TASK ITEM.
Taking the line that contains "Screen dimensions: 1169x828" as the start and the last line of the data as the end, repeat exactly every line in that span, but no pictures.

Stored data entries:
= = = = = = =

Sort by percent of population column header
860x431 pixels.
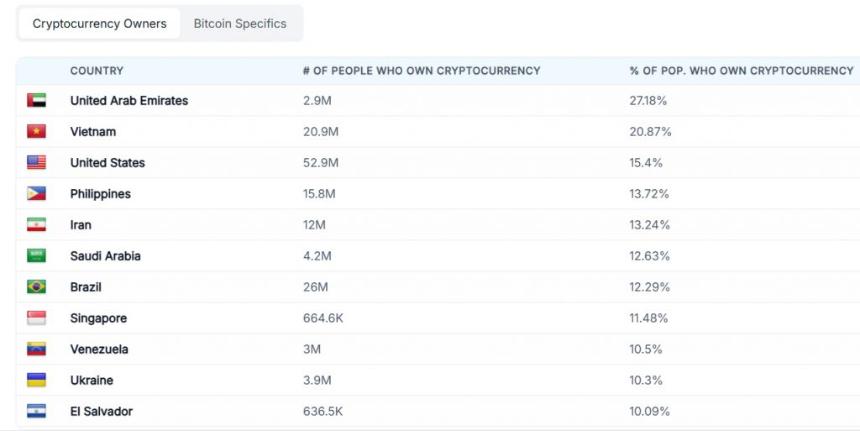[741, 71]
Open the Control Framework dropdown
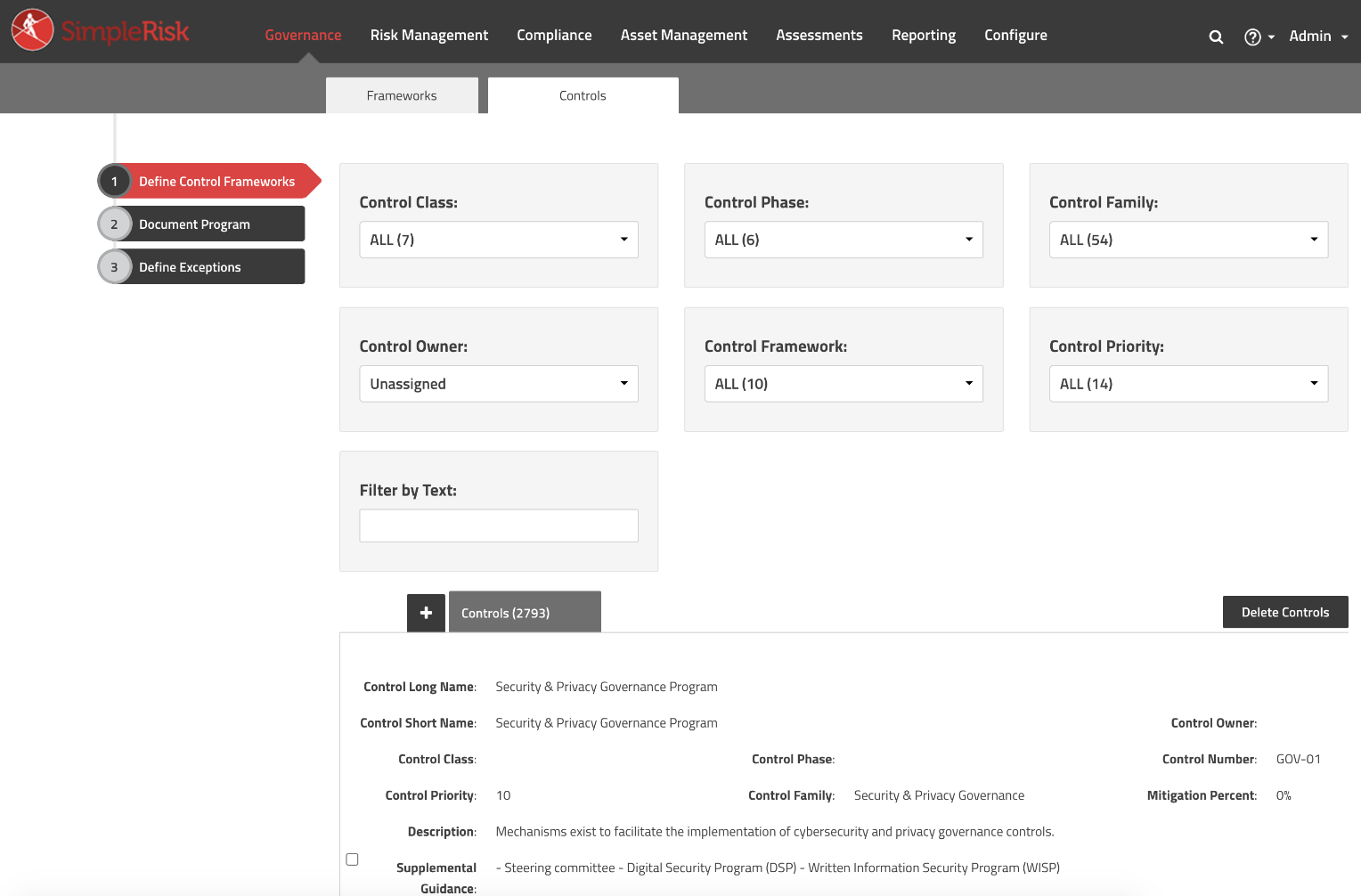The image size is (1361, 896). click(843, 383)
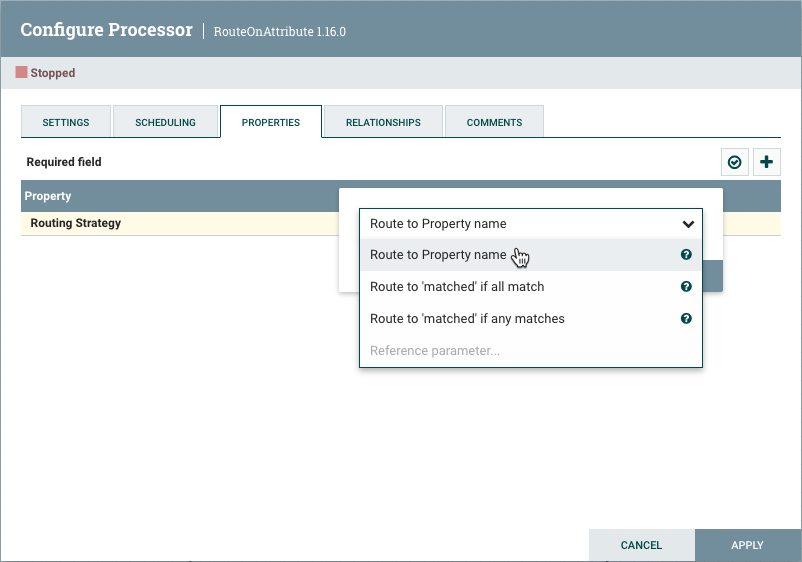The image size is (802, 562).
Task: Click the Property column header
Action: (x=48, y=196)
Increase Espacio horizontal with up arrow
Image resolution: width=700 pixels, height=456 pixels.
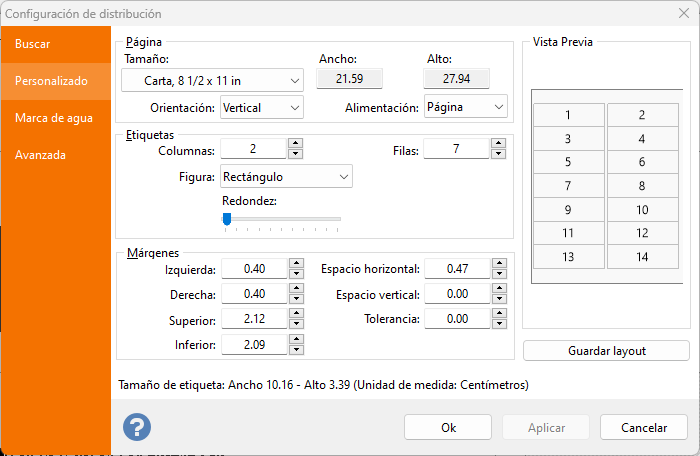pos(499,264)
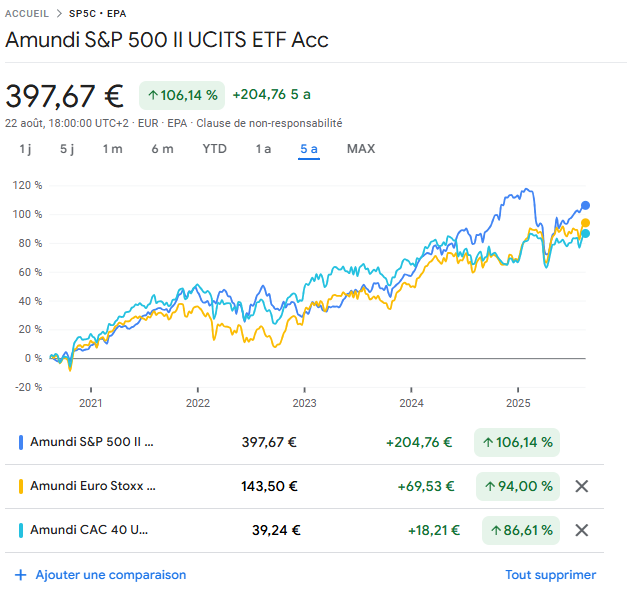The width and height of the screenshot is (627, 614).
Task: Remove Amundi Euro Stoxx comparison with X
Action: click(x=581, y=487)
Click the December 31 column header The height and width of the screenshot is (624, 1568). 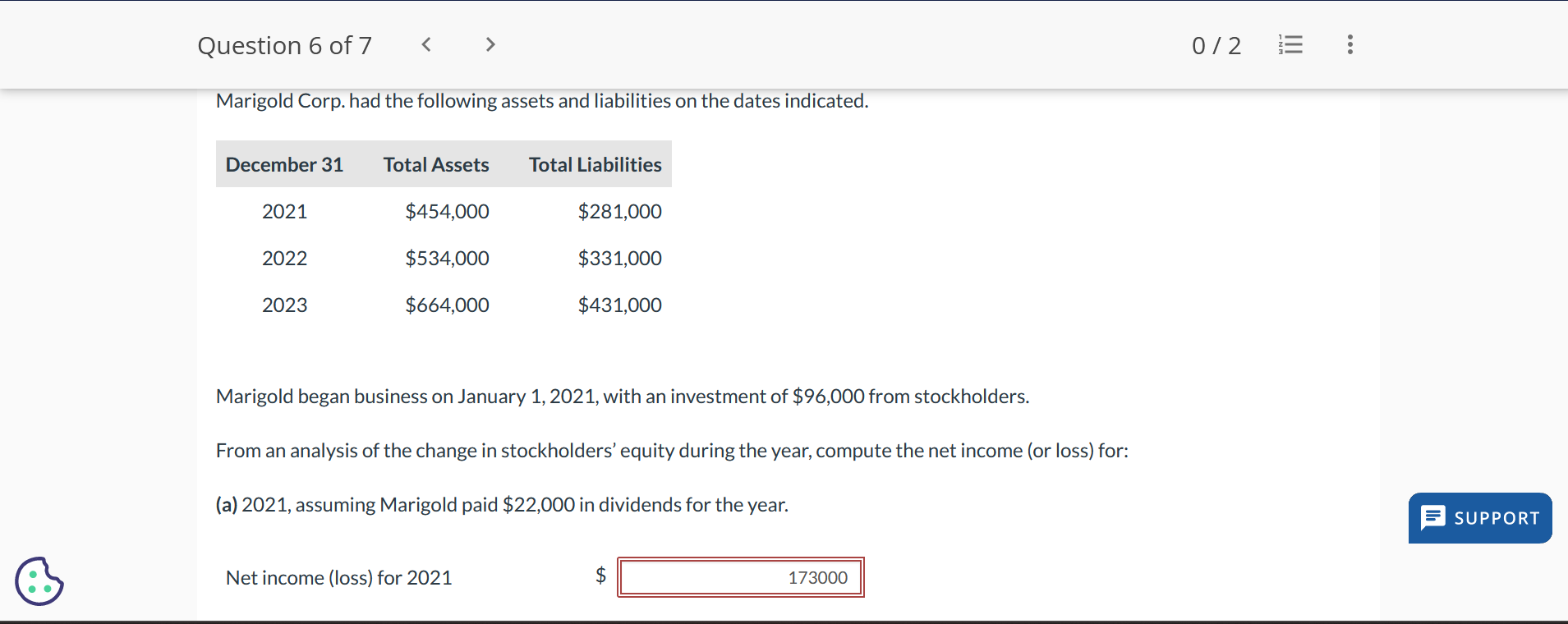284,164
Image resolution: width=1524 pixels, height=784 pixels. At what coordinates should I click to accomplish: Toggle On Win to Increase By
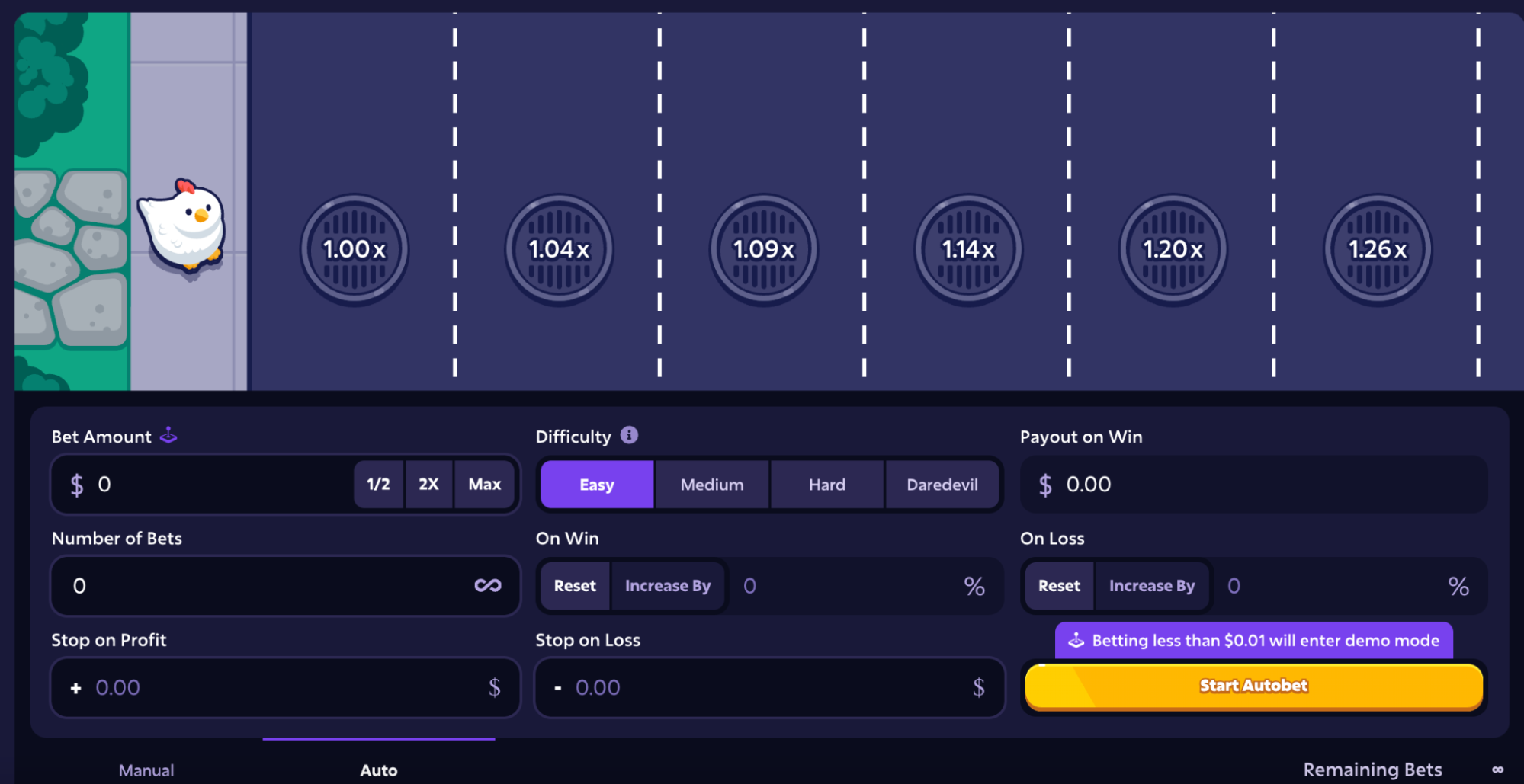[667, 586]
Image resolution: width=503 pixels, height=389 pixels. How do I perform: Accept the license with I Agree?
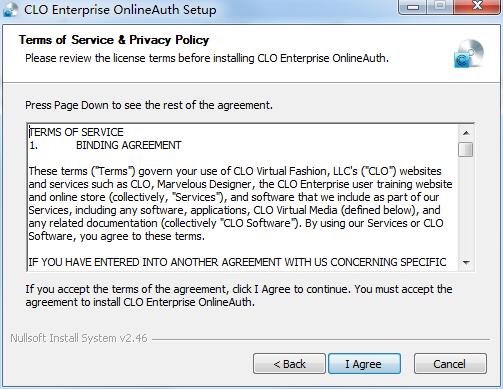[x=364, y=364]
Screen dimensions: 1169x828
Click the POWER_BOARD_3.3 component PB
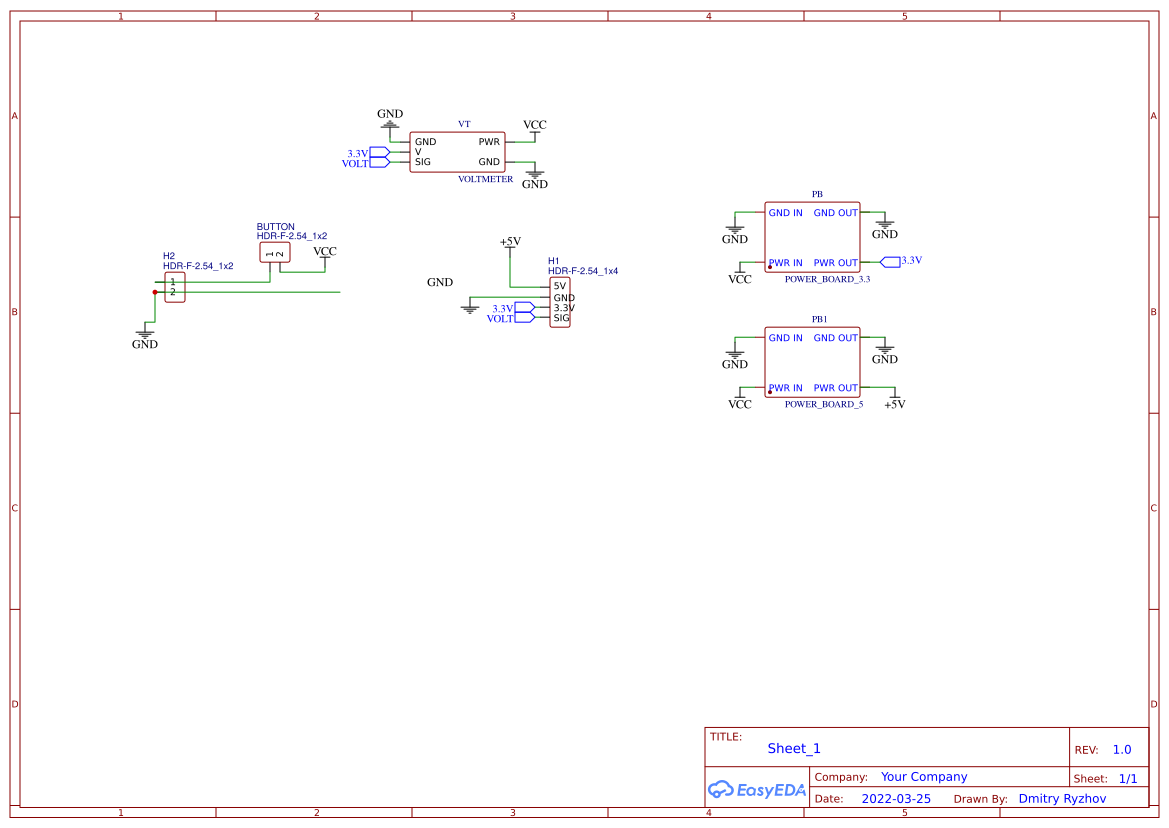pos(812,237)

= = = = = = =

TASK OUTPUT.
Screen dimensions: 1169x828
Click the POWER_BOARD_3.3 component PB
pos(812,237)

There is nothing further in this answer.